EFK for non-cloud-native Applications in Kubernetes

Recently I worked in a project where I had to migrate a Mesos infrastructure to Kubernetes and one of the key requirements was to replace ELK (elasticsearch - logstash - kibana) with EFK (elasticsearch - fluentd - kibana).

You can find a lot of information of how to use EFK in Kubernetes when your applications logs in the standard output putting a Fluentd agent in every node, but that did not happen with all the applications in the Mesos infrastructure. Most of them used a specific file to log the information and had a custom log rotator.

I could not apply the common way of using Fluentd and I could not modify the applications to change the log configuration, therefore my approach was to add a fluentd agent in every pod following the sidecar pattern and mount a volume to communicate the logs of the application with fluentd.

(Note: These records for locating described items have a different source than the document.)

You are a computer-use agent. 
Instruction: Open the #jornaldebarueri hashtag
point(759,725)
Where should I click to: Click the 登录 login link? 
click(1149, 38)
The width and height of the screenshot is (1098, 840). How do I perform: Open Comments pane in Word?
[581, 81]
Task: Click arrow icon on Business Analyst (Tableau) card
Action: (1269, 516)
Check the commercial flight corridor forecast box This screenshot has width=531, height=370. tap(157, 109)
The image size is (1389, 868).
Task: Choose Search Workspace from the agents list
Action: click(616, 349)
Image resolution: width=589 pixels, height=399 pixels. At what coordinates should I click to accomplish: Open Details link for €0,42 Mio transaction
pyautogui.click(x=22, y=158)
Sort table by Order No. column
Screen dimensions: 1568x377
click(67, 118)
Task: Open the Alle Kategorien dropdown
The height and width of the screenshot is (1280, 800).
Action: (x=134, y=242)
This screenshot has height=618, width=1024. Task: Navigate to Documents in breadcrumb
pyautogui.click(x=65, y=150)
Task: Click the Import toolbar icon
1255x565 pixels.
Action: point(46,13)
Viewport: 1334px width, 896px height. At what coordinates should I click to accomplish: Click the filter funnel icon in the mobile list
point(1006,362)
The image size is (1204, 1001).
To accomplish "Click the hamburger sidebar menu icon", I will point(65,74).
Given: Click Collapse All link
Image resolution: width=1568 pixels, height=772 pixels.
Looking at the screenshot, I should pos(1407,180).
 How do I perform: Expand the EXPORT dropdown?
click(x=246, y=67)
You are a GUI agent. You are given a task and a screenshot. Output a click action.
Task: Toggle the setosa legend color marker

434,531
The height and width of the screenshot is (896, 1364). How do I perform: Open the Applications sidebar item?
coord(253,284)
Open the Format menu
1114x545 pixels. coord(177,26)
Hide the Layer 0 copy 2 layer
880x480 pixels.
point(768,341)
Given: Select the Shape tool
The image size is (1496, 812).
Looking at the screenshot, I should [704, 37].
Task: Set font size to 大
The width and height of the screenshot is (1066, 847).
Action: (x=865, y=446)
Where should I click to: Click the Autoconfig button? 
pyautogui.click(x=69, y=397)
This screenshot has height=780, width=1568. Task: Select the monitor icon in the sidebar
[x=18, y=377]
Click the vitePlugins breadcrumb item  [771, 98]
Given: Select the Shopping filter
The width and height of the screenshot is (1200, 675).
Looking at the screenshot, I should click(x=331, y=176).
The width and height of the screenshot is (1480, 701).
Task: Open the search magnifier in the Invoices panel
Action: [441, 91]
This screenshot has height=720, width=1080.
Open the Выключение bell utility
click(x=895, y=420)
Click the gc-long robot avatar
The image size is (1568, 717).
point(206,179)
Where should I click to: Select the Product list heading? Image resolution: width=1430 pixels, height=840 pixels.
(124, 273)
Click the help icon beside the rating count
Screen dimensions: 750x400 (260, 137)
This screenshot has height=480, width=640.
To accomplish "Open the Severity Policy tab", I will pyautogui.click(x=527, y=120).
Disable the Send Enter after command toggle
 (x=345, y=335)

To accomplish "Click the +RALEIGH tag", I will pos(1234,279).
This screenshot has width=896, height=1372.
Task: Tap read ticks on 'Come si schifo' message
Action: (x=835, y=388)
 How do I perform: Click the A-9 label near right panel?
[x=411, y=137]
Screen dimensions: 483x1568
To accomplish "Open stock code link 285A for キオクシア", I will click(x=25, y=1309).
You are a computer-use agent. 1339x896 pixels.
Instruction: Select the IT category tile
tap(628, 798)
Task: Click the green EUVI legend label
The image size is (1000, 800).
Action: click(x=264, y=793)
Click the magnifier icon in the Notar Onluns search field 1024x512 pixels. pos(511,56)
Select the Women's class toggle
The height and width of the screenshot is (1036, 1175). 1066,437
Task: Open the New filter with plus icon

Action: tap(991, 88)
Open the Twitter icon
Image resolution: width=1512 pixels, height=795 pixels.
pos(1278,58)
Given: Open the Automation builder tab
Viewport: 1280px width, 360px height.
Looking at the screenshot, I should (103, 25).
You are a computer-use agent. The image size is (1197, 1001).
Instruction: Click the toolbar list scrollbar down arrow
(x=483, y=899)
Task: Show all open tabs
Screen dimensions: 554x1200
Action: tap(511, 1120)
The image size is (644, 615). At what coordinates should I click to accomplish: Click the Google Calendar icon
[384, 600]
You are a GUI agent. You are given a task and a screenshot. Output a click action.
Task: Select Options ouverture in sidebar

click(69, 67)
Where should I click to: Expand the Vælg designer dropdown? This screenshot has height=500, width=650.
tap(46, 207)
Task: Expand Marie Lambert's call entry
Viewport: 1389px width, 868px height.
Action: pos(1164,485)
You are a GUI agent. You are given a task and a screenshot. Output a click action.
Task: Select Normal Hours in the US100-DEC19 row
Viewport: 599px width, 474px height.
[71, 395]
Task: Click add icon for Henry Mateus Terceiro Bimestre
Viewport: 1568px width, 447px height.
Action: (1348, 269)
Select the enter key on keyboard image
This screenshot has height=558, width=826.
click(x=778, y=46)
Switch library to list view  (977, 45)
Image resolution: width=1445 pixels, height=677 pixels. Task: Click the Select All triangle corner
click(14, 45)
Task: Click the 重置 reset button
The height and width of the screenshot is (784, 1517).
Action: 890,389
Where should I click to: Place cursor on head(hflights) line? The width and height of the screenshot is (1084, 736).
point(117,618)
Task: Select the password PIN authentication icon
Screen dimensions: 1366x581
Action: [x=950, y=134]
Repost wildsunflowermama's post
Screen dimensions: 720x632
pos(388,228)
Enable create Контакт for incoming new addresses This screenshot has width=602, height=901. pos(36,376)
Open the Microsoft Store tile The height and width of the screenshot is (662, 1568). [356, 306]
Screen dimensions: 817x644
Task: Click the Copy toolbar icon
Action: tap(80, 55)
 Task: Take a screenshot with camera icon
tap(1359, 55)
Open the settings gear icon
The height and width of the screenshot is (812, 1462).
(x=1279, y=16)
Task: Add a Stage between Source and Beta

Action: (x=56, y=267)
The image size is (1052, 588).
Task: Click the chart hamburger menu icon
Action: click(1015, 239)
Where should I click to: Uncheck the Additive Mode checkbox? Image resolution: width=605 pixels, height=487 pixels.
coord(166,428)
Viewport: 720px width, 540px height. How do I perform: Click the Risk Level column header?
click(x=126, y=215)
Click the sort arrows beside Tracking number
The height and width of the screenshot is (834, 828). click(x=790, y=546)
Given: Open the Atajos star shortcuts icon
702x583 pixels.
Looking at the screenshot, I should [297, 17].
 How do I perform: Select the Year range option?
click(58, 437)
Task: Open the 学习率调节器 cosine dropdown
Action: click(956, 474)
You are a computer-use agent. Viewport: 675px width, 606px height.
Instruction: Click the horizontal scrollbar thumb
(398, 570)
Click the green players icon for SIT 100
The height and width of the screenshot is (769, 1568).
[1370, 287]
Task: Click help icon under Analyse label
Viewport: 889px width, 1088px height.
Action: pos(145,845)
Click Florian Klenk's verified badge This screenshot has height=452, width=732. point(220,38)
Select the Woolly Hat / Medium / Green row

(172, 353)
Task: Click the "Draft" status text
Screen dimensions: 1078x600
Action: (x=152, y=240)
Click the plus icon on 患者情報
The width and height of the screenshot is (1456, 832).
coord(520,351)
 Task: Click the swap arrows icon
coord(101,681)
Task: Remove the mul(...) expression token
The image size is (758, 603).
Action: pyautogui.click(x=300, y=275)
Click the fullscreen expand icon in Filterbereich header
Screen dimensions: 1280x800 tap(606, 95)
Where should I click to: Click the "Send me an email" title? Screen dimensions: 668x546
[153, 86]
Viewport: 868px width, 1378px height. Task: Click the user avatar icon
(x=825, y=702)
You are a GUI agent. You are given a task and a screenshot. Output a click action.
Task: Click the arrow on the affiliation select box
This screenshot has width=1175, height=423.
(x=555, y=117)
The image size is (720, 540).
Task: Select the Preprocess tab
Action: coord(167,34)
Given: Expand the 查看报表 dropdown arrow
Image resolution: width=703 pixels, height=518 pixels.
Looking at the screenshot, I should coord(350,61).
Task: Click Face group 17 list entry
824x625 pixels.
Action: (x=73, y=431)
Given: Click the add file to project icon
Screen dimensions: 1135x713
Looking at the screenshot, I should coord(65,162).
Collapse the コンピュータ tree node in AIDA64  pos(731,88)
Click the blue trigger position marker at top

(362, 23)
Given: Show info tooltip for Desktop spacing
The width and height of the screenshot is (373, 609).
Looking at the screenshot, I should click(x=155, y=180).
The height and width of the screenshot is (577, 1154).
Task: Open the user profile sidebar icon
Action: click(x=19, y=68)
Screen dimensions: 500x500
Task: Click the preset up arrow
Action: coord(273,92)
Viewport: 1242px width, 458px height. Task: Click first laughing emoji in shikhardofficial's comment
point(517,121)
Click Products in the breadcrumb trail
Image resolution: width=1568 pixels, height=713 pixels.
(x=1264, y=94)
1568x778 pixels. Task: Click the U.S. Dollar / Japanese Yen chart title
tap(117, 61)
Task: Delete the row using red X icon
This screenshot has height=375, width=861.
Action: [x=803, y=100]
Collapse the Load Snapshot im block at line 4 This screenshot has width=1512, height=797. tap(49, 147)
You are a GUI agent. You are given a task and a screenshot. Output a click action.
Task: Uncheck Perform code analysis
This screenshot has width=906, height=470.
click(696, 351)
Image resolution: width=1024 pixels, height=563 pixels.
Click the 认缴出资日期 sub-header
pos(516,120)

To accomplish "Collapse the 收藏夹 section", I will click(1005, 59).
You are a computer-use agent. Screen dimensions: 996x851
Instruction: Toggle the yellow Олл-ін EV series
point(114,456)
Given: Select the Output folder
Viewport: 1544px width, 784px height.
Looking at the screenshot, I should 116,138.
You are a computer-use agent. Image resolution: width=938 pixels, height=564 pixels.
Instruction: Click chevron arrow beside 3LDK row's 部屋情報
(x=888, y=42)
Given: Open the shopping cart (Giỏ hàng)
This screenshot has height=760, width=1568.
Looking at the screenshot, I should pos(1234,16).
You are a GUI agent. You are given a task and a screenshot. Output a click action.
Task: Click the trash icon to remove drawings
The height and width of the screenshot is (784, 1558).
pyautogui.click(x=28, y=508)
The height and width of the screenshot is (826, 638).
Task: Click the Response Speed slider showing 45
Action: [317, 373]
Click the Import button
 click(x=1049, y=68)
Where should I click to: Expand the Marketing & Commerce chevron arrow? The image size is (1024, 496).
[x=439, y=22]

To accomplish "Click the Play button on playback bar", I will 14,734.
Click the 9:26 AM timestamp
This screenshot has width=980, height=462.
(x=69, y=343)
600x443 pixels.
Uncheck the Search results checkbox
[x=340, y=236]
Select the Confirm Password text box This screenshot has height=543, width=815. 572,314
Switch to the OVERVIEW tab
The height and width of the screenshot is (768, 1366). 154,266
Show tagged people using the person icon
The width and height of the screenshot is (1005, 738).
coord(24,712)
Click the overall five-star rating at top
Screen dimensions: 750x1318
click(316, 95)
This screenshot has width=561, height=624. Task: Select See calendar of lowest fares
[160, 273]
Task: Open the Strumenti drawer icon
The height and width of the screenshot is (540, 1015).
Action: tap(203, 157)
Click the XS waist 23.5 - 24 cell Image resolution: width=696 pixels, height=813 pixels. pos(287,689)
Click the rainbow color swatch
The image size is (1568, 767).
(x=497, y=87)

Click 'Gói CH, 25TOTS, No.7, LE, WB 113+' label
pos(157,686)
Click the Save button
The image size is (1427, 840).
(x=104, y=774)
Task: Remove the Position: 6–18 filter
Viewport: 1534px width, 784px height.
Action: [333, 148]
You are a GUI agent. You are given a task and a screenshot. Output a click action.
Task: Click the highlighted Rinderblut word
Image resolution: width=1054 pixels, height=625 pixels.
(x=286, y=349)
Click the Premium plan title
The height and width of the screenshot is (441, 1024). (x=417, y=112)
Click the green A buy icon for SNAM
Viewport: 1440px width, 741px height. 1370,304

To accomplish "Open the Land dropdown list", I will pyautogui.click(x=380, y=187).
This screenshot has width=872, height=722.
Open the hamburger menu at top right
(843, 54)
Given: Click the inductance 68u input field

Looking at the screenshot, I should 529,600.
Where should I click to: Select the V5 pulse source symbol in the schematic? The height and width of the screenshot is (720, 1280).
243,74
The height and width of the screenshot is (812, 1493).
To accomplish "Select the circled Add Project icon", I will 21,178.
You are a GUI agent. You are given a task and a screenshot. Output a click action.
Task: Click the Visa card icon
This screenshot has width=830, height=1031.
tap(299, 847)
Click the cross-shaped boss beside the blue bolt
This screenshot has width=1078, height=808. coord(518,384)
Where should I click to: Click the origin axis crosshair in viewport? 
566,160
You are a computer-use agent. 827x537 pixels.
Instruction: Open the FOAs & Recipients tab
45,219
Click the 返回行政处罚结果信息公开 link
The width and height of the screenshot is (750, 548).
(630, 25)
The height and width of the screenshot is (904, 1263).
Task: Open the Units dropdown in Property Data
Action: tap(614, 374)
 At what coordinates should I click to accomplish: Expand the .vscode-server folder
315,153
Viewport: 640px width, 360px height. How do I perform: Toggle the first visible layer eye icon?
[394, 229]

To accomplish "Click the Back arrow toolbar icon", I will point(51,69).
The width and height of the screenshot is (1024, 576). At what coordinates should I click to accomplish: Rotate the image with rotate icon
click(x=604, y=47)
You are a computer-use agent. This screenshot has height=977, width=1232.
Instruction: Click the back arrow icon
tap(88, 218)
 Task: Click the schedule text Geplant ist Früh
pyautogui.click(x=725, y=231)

All the fluentd agents will act in the same way, so we can share the same configuration using a ConfigMap:

apiVersion: v1
kind: ConfigMap
metadata:
  name: fluentd-config
  namespace: default
data:
  fluentd.conf: |
    <source>
      @type tail
      tag *
      path /fluentd/log/*.log
      pos_file /fluentd/log/logging.log.pos
      <parse>
        @type none
      </parse>
    </source>

    <filter **>
      @type   record_transformer
      <record>
        hostname ${hostname}
        log_file ${tag_suffix[0]}
      </record>
    </filter>


    <match **>
      @type copy
      <store>
        @type             elasticsearch
        host              elasticsearch.logging.svc.cluster.local
        logstash_format   true
        utc_index         true
        time_key          time
      </store>
    </match>

And the common pod would look like the following:

apiVersion: apps/v1beta1
kind: Deployment
metadata:
  name: myapp
spec:
  replicas: 1
  template:
    metadata:
      name: myapp
      labels:
        app: myapp
    spec:
      containers:
      - name: myapp
        image: myapp:latest
        ports:
        - containerPort: 8000
          name: web 
        volumeMounts:
        - name: logging
          mountPath: /var/log/myapp/
        readinessProbe:  
          httpGet:
            path: /index
            port: 8000
          initialDelaySeconds: 30
          periodSeconds: 60                    
      - name: fluentd
        image: forkdelta/fluentd-elasticsearch
        env:
        - name: FLUENTD_CONF
          value: fluentd.conf
        volumeMounts:
        - name: logging
          mountPath: /fluentd/log/
        - name: fluentd-config
          mountPath: /fluentd/etc/
      - name: logrotator
        image: blacklabelops/logrotate:1.3
        env:
          - name: LOGS_DIRECTORIES
            value: /var/log/application
          - name: LOGROTATE_INTERVAL
            value: hourly  
          - name: LOGROTATE_SIZE
            value: 100k
        volumeMounts:
        - name: logging
          mountPath: /var/log/application            
      volumes:
      - name: fluentd-config
        configMap:
          name: fluentd-config
      - name: logging
        emptyDir: {}

Although this approach is going to consume more resources from your cluster, especially RAM memory, at least you have a possibility of having the logs of your applications without modifying them and you will give time to the guys (maybe is also you) to change the log configuration of the applications.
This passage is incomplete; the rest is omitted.